• [Material provided]:
start
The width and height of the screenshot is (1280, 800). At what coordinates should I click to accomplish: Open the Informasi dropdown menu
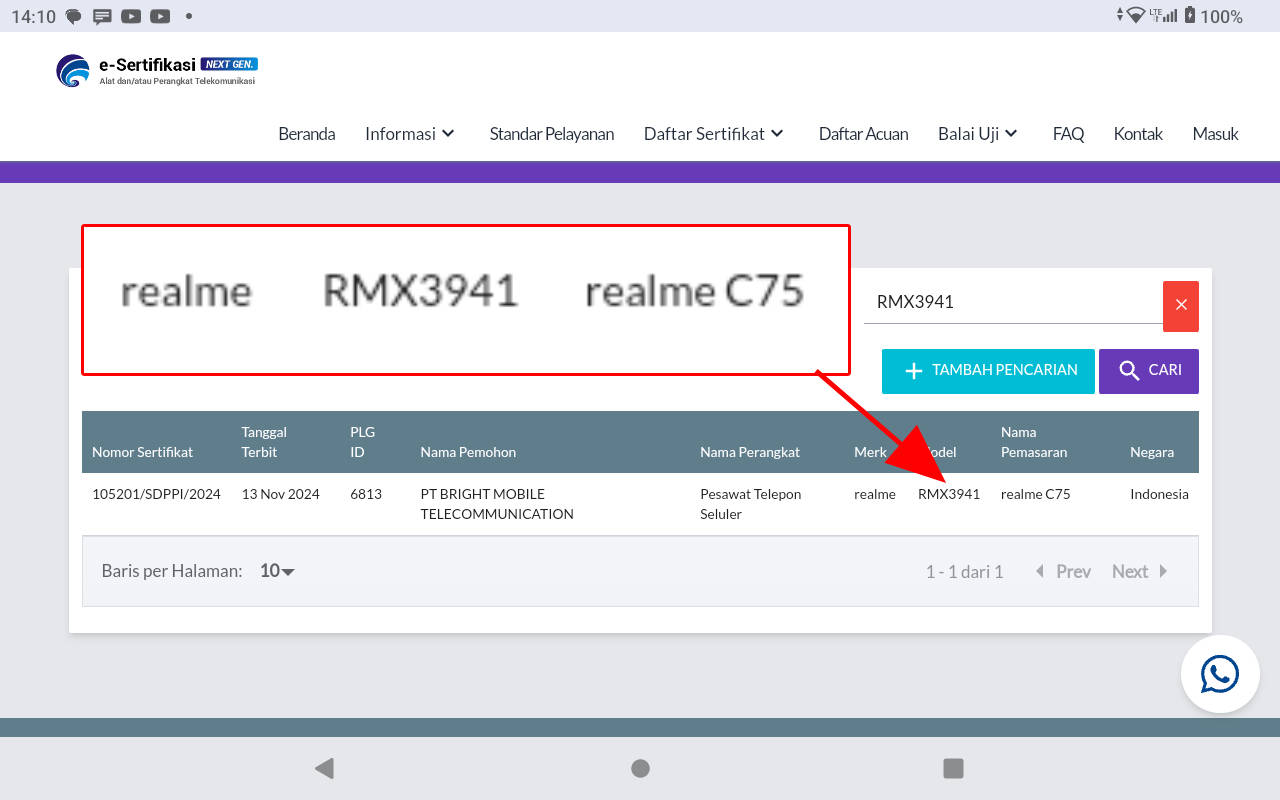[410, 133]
end
start
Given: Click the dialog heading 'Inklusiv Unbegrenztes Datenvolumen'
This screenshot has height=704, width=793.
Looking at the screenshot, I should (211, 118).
end
start
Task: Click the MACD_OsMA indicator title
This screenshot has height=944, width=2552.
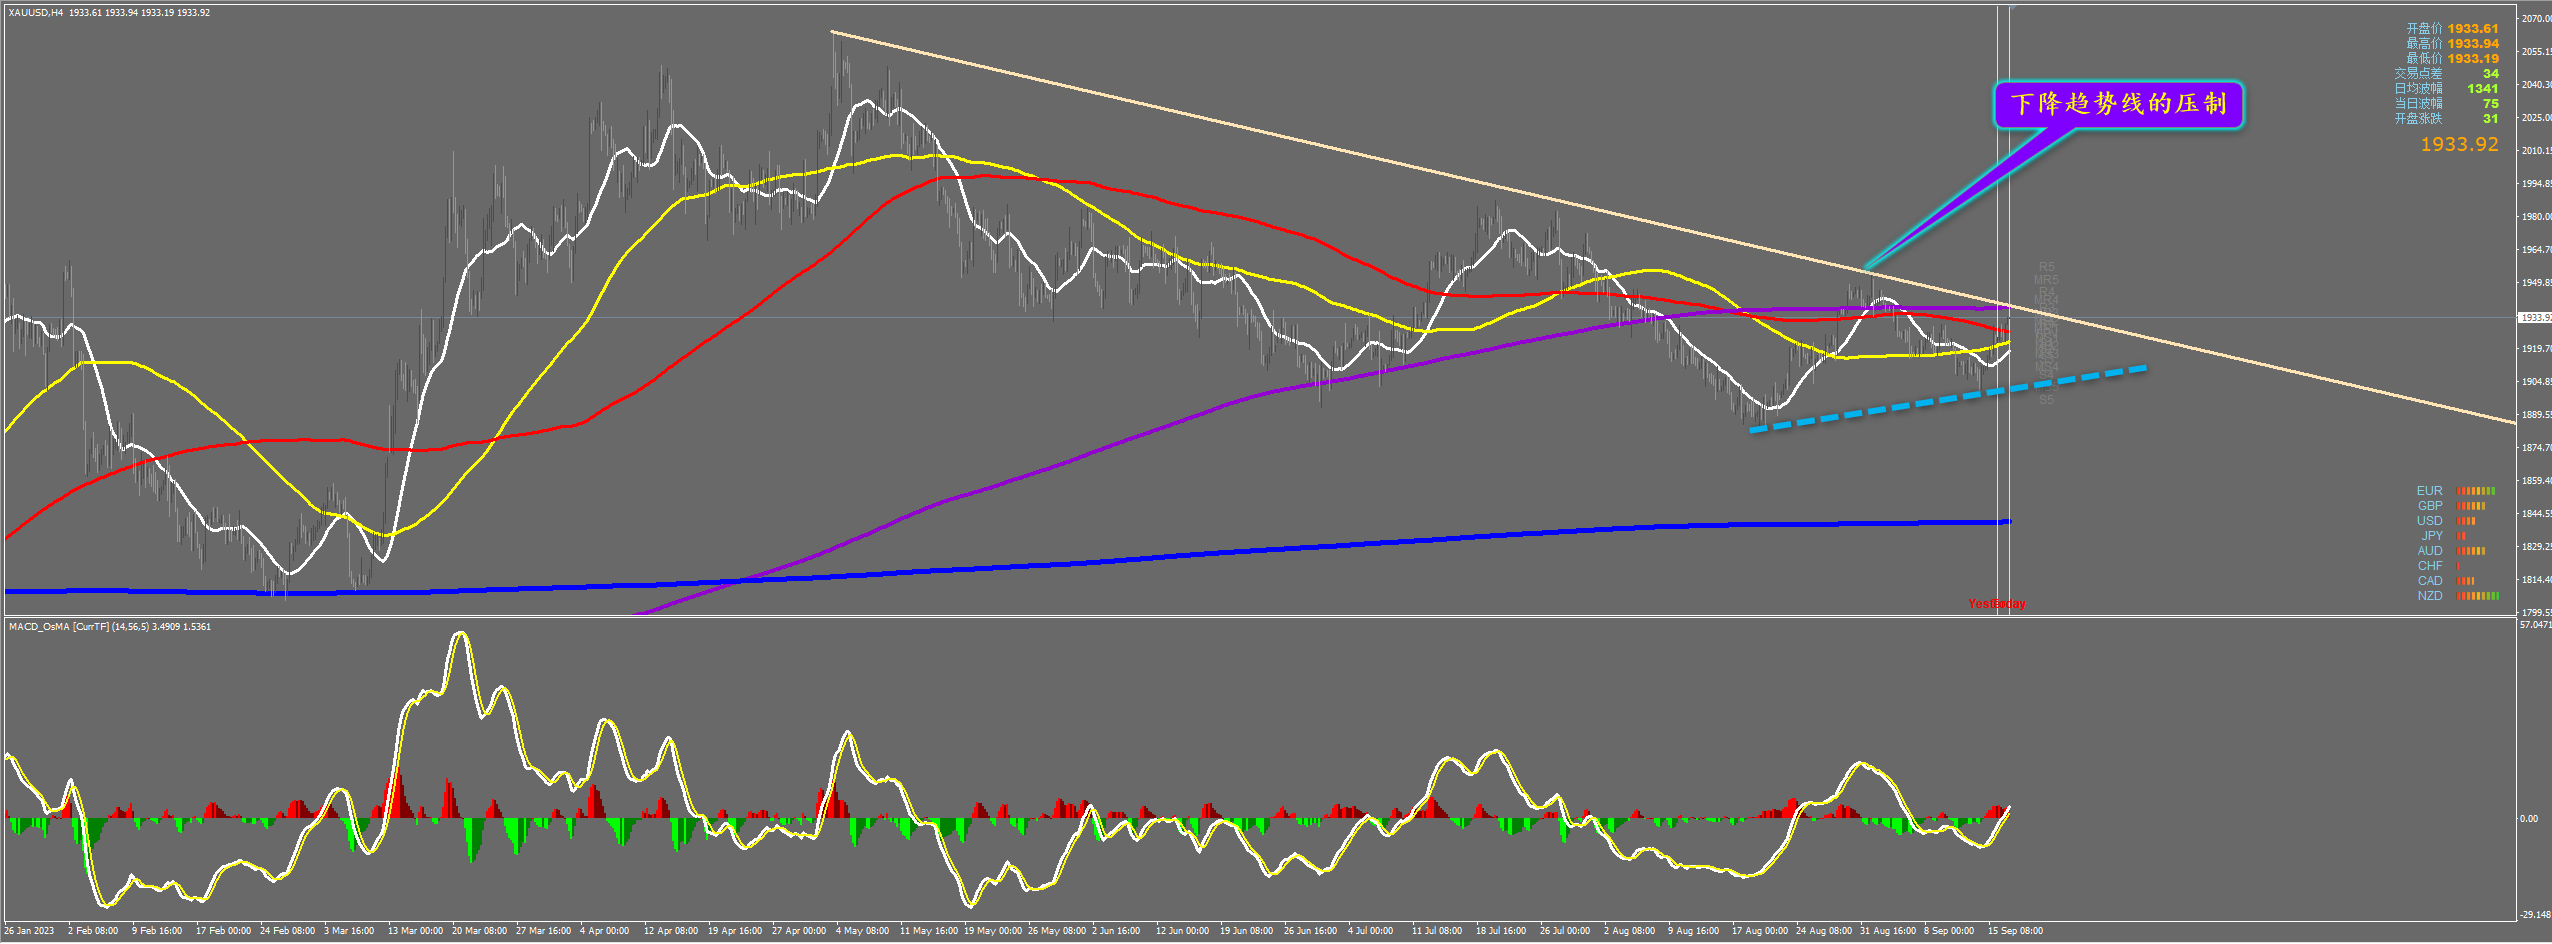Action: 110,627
end
• [Aim]: How many lines of the records contain the string "height", matching case exactly? Reply with the number alone.

• [Solution]: 3